DATA SUPPLIED:
________________________________________

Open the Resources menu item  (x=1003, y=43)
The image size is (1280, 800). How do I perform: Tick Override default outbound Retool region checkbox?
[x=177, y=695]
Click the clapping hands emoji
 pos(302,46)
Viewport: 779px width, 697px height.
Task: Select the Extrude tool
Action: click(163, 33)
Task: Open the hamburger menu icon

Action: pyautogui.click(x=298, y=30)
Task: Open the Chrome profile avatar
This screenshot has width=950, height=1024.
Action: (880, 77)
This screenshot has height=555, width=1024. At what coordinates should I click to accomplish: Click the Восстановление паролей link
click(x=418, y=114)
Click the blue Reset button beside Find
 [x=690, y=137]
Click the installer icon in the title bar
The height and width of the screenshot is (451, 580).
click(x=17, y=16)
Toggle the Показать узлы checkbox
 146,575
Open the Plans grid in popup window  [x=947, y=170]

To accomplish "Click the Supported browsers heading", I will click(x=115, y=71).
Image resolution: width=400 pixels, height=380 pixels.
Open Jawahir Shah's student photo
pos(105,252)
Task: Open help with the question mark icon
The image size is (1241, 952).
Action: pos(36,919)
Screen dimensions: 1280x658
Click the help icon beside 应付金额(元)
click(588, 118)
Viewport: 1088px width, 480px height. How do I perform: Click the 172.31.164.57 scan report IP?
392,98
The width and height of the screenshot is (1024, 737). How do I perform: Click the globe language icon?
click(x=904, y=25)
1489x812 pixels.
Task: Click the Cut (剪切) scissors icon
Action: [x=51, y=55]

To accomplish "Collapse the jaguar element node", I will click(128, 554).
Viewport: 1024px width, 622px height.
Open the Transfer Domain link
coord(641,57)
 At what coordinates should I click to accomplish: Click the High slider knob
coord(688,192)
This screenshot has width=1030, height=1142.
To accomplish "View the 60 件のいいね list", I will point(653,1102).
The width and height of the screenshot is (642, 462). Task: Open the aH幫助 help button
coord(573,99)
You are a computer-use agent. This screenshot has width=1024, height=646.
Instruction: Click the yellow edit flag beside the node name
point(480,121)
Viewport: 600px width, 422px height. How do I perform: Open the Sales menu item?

________________________________________

WHAT IS REQUIRED:
Search the data above for lines holding "will" and copy each of them.

FINISHED EXERCISE:
To accomplish "Click the Supported browsers heading", I will click(x=115, y=71).
To accomplish "Collapse the jaguar element node", I will click(128, 554).
To accomplish "View the 60 件のいいね list", I will point(653,1102).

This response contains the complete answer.